(Stored entries)
= Beginning of Section =

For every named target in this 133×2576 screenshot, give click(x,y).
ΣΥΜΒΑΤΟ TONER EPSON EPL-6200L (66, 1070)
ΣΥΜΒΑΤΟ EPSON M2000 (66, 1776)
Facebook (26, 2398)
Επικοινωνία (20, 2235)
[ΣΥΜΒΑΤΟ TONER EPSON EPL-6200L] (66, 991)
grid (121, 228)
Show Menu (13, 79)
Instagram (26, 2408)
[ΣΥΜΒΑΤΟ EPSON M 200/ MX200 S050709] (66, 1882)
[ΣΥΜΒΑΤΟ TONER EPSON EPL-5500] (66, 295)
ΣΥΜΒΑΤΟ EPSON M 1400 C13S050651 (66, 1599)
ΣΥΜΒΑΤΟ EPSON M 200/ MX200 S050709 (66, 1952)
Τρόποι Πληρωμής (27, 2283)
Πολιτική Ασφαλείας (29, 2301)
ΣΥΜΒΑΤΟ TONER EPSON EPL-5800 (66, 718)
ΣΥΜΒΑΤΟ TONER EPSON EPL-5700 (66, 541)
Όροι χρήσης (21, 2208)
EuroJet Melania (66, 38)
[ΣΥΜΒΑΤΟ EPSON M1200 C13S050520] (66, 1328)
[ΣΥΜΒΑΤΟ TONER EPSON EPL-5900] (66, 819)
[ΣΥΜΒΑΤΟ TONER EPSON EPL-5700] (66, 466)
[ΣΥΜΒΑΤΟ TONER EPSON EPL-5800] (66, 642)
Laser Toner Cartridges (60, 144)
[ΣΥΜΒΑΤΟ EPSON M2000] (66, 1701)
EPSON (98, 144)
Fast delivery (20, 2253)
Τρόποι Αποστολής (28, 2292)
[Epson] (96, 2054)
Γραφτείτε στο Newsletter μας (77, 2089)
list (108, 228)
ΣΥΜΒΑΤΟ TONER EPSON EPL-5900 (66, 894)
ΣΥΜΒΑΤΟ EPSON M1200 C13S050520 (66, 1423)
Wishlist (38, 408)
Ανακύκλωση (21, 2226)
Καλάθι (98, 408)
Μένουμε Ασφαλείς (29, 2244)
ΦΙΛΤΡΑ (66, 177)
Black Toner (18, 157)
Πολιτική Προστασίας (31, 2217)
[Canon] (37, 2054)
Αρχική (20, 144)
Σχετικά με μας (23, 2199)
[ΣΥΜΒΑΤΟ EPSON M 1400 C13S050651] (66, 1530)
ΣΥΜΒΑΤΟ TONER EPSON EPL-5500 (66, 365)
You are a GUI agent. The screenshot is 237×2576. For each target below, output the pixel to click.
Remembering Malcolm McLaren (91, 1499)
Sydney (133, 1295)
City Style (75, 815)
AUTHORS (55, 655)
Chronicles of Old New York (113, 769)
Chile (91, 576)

= End of Section =

> [Task goal]
Give the total number of lines in the entries that contain the word "screenshot", with no other words.

> [Response to this exercise]
2